**What the task asks**
Reproduce each of the following rows verbatim, with no changes of any kind.

-------- Excerpted data --------

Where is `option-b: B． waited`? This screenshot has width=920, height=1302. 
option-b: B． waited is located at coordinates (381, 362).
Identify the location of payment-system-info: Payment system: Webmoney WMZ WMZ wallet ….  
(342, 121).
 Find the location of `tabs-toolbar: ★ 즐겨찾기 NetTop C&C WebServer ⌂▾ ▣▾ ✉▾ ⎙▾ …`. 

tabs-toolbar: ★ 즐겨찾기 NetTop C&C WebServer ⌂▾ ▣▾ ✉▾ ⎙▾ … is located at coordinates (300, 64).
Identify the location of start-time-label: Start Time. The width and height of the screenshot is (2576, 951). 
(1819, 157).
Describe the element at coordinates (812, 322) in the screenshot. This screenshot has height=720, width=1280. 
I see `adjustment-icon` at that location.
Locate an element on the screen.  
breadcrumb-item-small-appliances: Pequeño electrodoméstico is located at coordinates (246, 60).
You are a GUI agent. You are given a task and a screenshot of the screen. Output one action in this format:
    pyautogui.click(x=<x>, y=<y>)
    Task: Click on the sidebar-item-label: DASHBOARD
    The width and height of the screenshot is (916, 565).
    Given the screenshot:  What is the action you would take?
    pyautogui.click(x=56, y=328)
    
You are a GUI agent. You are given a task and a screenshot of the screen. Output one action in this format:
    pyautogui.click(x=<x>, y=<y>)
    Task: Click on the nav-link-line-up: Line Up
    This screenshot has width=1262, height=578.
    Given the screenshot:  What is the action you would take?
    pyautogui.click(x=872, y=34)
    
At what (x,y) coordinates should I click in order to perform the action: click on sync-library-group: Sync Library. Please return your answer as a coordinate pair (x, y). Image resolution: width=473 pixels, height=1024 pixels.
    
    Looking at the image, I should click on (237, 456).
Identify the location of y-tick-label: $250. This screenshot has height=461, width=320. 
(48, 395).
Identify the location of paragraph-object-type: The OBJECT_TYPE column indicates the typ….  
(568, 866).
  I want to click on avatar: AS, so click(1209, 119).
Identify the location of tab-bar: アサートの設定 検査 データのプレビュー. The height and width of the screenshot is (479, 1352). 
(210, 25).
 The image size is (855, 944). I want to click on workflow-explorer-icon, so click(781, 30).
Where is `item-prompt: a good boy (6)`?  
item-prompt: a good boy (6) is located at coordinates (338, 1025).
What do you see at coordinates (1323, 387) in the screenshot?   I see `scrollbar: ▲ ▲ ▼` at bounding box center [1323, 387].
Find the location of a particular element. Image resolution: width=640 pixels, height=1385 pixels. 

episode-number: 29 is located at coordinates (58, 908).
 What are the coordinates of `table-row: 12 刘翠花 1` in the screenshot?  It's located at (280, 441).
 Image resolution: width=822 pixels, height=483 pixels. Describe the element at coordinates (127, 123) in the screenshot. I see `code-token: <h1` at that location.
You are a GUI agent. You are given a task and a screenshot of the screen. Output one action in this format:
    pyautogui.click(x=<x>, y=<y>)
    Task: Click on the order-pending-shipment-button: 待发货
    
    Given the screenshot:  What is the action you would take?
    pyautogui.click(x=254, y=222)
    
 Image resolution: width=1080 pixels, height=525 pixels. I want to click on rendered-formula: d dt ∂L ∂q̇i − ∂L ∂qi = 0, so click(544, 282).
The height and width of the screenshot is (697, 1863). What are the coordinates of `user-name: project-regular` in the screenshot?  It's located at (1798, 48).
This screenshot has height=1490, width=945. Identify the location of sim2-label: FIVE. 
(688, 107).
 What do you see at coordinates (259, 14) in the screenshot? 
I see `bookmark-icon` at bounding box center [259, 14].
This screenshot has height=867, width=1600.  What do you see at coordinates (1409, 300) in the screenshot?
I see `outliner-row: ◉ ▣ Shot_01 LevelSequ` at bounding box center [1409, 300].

--------

**Written response**
Where is `option-b: B． waited`? This screenshot has width=920, height=1302. 
option-b: B． waited is located at coordinates (381, 362).
Identify the location of payment-system-info: Payment system: Webmoney WMZ WMZ wallet ….  
(342, 121).
 Find the location of `tabs-toolbar: ★ 즐겨찾기 NetTop C&C WebServer ⌂▾ ▣▾ ✉▾ ⎙▾ …`. 

tabs-toolbar: ★ 즐겨찾기 NetTop C&C WebServer ⌂▾ ▣▾ ✉▾ ⎙▾ … is located at coordinates (300, 64).
Identify the location of start-time-label: Start Time. The width and height of the screenshot is (2576, 951). 
(1819, 157).
Describe the element at coordinates (812, 322) in the screenshot. This screenshot has height=720, width=1280. 
I see `adjustment-icon` at that location.
Locate an element on the screen.  
breadcrumb-item-small-appliances: Pequeño electrodoméstico is located at coordinates (246, 60).
You are a GUI agent. You are given a task and a screenshot of the screen. Output one action in this format:
    pyautogui.click(x=<x>, y=<y>)
    Task: Click on the sidebar-item-label: DASHBOARD
    The width and height of the screenshot is (916, 565).
    Given the screenshot:  What is the action you would take?
    pyautogui.click(x=56, y=328)
    
You are a GUI agent. You are given a task and a screenshot of the screen. Output one action in this format:
    pyautogui.click(x=<x>, y=<y>)
    Task: Click on the nav-link-line-up: Line Up
    This screenshot has width=1262, height=578.
    Given the screenshot:  What is the action you would take?
    pyautogui.click(x=872, y=34)
    
At what (x,y) coordinates should I click in order to perform the action: click on sync-library-group: Sync Library. Please return your answer as a coordinate pair (x, y). Image resolution: width=473 pixels, height=1024 pixels.
    
    Looking at the image, I should click on (237, 456).
Identify the location of y-tick-label: $250. This screenshot has height=461, width=320. 
(48, 395).
Identify the location of paragraph-object-type: The OBJECT_TYPE column indicates the typ….  
(568, 866).
  I want to click on avatar: AS, so click(1209, 119).
Identify the location of tab-bar: アサートの設定 検査 データのプレビュー. The height and width of the screenshot is (479, 1352). 
(210, 25).
 The image size is (855, 944). I want to click on workflow-explorer-icon, so click(781, 30).
Where is `item-prompt: a good boy (6)`?  
item-prompt: a good boy (6) is located at coordinates (338, 1025).
What do you see at coordinates (1323, 387) in the screenshot?   I see `scrollbar: ▲ ▲ ▼` at bounding box center [1323, 387].
Find the location of a particular element. Image resolution: width=640 pixels, height=1385 pixels. 

episode-number: 29 is located at coordinates (58, 908).
 What are the coordinates of `table-row: 12 刘翠花 1` in the screenshot?  It's located at (280, 441).
 Image resolution: width=822 pixels, height=483 pixels. Describe the element at coordinates (127, 123) in the screenshot. I see `code-token: <h1` at that location.
You are a GUI agent. You are given a task and a screenshot of the screen. Output one action in this format:
    pyautogui.click(x=<x>, y=<y>)
    Task: Click on the order-pending-shipment-button: 待发货
    
    Given the screenshot:  What is the action you would take?
    pyautogui.click(x=254, y=222)
    
 Image resolution: width=1080 pixels, height=525 pixels. I want to click on rendered-formula: d dt ∂L ∂q̇i − ∂L ∂qi = 0, so click(544, 282).
The height and width of the screenshot is (697, 1863). What are the coordinates of `user-name: project-regular` in the screenshot?  It's located at (1798, 48).
This screenshot has height=1490, width=945. Identify the location of sim2-label: FIVE. 
(688, 107).
 What do you see at coordinates (259, 14) in the screenshot? 
I see `bookmark-icon` at bounding box center [259, 14].
This screenshot has height=867, width=1600.  What do you see at coordinates (1409, 300) in the screenshot?
I see `outliner-row: ◉ ▣ Shot_01 LevelSequ` at bounding box center [1409, 300].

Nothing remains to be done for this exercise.